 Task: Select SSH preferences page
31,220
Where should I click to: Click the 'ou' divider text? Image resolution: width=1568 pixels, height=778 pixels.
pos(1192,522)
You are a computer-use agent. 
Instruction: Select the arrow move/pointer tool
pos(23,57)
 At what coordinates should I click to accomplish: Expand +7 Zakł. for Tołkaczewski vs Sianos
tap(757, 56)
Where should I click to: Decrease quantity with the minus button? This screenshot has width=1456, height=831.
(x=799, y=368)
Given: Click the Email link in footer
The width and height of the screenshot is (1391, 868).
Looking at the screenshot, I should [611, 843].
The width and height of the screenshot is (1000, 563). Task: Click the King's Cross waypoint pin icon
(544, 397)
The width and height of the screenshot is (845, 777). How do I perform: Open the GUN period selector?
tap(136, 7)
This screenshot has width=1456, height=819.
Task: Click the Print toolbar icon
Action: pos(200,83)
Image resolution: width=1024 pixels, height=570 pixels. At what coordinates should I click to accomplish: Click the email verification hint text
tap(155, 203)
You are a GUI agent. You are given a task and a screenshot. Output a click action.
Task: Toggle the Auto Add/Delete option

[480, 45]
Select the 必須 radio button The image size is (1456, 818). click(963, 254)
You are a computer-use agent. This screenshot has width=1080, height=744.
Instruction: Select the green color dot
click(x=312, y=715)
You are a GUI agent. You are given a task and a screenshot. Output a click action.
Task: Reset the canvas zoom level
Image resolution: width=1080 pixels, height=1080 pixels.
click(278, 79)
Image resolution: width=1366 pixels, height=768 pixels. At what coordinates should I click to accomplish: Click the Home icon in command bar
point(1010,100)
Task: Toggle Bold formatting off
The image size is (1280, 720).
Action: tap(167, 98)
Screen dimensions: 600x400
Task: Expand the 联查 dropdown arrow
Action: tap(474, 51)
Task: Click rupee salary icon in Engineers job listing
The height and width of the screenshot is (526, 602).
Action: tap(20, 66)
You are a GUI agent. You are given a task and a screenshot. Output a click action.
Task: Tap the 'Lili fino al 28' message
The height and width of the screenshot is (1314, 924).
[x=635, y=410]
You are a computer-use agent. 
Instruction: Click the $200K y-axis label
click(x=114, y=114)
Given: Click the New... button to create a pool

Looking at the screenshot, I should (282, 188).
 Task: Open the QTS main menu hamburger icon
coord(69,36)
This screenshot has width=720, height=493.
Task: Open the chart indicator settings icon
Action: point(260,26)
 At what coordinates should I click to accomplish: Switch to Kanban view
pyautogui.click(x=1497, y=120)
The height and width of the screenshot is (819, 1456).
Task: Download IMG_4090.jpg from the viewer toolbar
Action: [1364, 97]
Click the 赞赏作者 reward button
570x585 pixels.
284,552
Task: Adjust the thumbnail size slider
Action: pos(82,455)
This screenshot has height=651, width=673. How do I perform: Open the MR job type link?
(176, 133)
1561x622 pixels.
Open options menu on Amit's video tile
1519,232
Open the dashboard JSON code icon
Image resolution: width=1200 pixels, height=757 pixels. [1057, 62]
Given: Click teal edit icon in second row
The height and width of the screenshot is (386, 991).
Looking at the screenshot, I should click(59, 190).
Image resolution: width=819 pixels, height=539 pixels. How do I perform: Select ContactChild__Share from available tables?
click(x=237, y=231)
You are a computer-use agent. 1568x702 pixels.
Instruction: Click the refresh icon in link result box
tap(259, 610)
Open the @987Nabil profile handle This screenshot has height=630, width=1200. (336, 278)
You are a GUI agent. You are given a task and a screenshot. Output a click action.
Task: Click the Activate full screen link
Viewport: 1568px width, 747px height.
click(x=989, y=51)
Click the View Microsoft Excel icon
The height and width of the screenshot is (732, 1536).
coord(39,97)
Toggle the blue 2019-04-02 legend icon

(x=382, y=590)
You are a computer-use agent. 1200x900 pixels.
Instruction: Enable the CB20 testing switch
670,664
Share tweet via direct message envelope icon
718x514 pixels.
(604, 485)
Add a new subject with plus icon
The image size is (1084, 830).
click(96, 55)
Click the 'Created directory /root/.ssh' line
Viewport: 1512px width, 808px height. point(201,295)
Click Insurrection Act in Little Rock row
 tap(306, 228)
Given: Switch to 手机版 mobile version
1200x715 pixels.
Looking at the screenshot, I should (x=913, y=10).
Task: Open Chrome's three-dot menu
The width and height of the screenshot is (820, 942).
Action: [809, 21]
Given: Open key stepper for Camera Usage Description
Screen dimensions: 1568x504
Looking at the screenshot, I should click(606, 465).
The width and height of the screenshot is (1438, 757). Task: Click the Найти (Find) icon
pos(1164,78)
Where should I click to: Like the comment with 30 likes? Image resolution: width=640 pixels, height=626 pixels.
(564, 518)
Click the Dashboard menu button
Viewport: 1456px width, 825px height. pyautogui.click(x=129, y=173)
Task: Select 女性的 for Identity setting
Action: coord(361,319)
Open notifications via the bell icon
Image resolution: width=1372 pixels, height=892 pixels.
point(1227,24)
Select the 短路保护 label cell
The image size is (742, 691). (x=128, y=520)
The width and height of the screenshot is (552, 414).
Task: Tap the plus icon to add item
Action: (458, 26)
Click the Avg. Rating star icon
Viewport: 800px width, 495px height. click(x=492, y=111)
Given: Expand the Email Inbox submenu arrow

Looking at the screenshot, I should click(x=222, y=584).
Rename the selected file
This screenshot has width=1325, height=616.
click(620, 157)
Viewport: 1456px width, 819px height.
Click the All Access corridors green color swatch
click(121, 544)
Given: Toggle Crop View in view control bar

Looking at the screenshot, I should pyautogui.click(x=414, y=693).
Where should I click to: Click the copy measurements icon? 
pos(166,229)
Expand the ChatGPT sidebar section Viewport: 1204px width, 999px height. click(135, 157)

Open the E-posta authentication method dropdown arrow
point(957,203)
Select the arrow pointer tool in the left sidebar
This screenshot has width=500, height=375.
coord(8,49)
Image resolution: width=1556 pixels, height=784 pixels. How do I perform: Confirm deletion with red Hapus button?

------------------------------------------------------------------------

Instructions to follow: Rewrite all of the material above, substituting "Where do I click to" for every occurrence of "Where should I click to" and leaving everything else unchanged.

Correct response:
 Task: Select SSH preferences page
31,220
Where do I click to: Click the 'ou' divider text? Image resolution: width=1568 pixels, height=778 pixels.
pos(1192,522)
You are a computer-use agent. 
Instruction: Select the arrow move/pointer tool
pos(23,57)
 At what coordinates should I click to accomplish: Expand +7 Zakł. for Tołkaczewski vs Sianos
tap(757, 56)
Where do I click to: Decrease quantity with the minus button? This screenshot has width=1456, height=831.
(x=799, y=368)
Given: Click the Email link in footer
The width and height of the screenshot is (1391, 868).
Looking at the screenshot, I should [611, 843].
The width and height of the screenshot is (1000, 563). Task: Click the King's Cross waypoint pin icon
(544, 397)
The width and height of the screenshot is (845, 777). How do I perform: Open the GUN period selector?
tap(136, 7)
This screenshot has width=1456, height=819.
Task: Click the Print toolbar icon
Action: pos(200,83)
Image resolution: width=1024 pixels, height=570 pixels. At what coordinates should I click to accomplish: Click the email verification hint text
tap(155, 203)
You are a GUI agent. You are given a task and a screenshot. Output a click action.
Task: Toggle the Auto Add/Delete option

[480, 45]
Select the 必須 radio button The image size is (1456, 818). click(963, 254)
You are a computer-use agent. This screenshot has width=1080, height=744.
Instruction: Select the green color dot
click(x=312, y=715)
You are a GUI agent. You are given a task and a screenshot. Output a click action.
Task: Reset the canvas zoom level
Image resolution: width=1080 pixels, height=1080 pixels.
click(278, 79)
Image resolution: width=1366 pixels, height=768 pixels. At what coordinates should I click to accomplish: Click the Home icon in command bar
point(1010,100)
Task: Toggle Bold formatting off
The image size is (1280, 720).
Action: tap(167, 98)
Screen dimensions: 600x400
Task: Expand the 联查 dropdown arrow
Action: tap(474, 51)
Task: Click rupee salary icon in Engineers job listing
The height and width of the screenshot is (526, 602).
Action: tap(20, 66)
You are a GUI agent. You are given a task and a screenshot. Output a click action.
Task: Tap the 'Lili fino al 28' message
The height and width of the screenshot is (1314, 924).
[x=635, y=410]
You are a computer-use agent. 
Instruction: Click the $200K y-axis label
click(x=114, y=114)
Given: Click the New... button to create a pool

Looking at the screenshot, I should (282, 188).
 Task: Open the QTS main menu hamburger icon
coord(69,36)
This screenshot has width=720, height=493.
Task: Open the chart indicator settings icon
Action: point(260,26)
 At what coordinates should I click to accomplish: Switch to Kanban view
pyautogui.click(x=1497, y=120)
The height and width of the screenshot is (819, 1456).
Task: Download IMG_4090.jpg from the viewer toolbar
Action: [1364, 97]
Click the 赞赏作者 reward button
570x585 pixels.
284,552
Task: Adjust the thumbnail size slider
Action: pos(82,455)
This screenshot has height=651, width=673. How do I perform: Open the MR job type link?
(176, 133)
1561x622 pixels.
Open options menu on Amit's video tile
1519,232
Open the dashboard JSON code icon
Image resolution: width=1200 pixels, height=757 pixels. [1057, 62]
Given: Click teal edit icon in second row
The height and width of the screenshot is (386, 991).
Looking at the screenshot, I should click(59, 190).
Image resolution: width=819 pixels, height=539 pixels. How do I perform: Select ContactChild__Share from available tables?
click(x=237, y=231)
You are a computer-use agent. 1568x702 pixels.
Instruction: Click the refresh icon in link result box
tap(259, 610)
Open the @987Nabil profile handle This screenshot has height=630, width=1200. (336, 278)
You are a GUI agent. You are given a task and a screenshot. Output a click action.
Task: Click the Activate full screen link
Viewport: 1568px width, 747px height.
click(x=989, y=51)
Click the View Microsoft Excel icon
The height and width of the screenshot is (732, 1536).
coord(39,97)
Toggle the blue 2019-04-02 legend icon

(x=382, y=590)
You are a computer-use agent. 1200x900 pixels.
Instruction: Enable the CB20 testing switch
670,664
Share tweet via direct message envelope icon
718x514 pixels.
(604, 485)
Add a new subject with plus icon
The image size is (1084, 830).
click(96, 55)
Click the 'Created directory /root/.ssh' line
Viewport: 1512px width, 808px height. point(201,295)
Click Insurrection Act in Little Rock row
 tap(306, 228)
Given: Switch to 手机版 mobile version
1200x715 pixels.
Looking at the screenshot, I should (x=913, y=10).
Task: Open Chrome's three-dot menu
The width and height of the screenshot is (820, 942).
Action: [809, 21]
Given: Open key stepper for Camera Usage Description
Screen dimensions: 1568x504
Looking at the screenshot, I should click(606, 465).
The width and height of the screenshot is (1438, 757). Task: Click the Найти (Find) icon
pos(1164,78)
Where do I click to: Like the comment with 30 likes? Image resolution: width=640 pixels, height=626 pixels.
(564, 518)
Click the Dashboard menu button
Viewport: 1456px width, 825px height. pyautogui.click(x=129, y=173)
Task: Select 女性的 for Identity setting
Action: coord(361,319)
Open notifications via the bell icon
Image resolution: width=1372 pixels, height=892 pixels.
point(1227,24)
Select the 短路保护 label cell
The image size is (742, 691). (x=128, y=520)
The width and height of the screenshot is (552, 414).
Task: Tap the plus icon to add item
Action: (458, 26)
Click the Avg. Rating star icon
Viewport: 800px width, 495px height. click(x=492, y=111)
Given: Expand the Email Inbox submenu arrow

Looking at the screenshot, I should click(x=222, y=584).
Rename the selected file
This screenshot has width=1325, height=616.
click(620, 157)
Viewport: 1456px width, 819px height.
Click the All Access corridors green color swatch
click(121, 544)
Given: Toggle Crop View in view control bar

Looking at the screenshot, I should pyautogui.click(x=414, y=693).
Where do I click to: Click the copy measurements icon? 
pos(166,229)
Expand the ChatGPT sidebar section Viewport: 1204px width, 999px height. click(135, 157)

Open the E-posta authentication method dropdown arrow
point(957,203)
Select the arrow pointer tool in the left sidebar
This screenshot has width=500, height=375.
coord(8,49)
Image resolution: width=1556 pixels, height=784 pixels. How do I perform: Confirm deletion with red Hapus button?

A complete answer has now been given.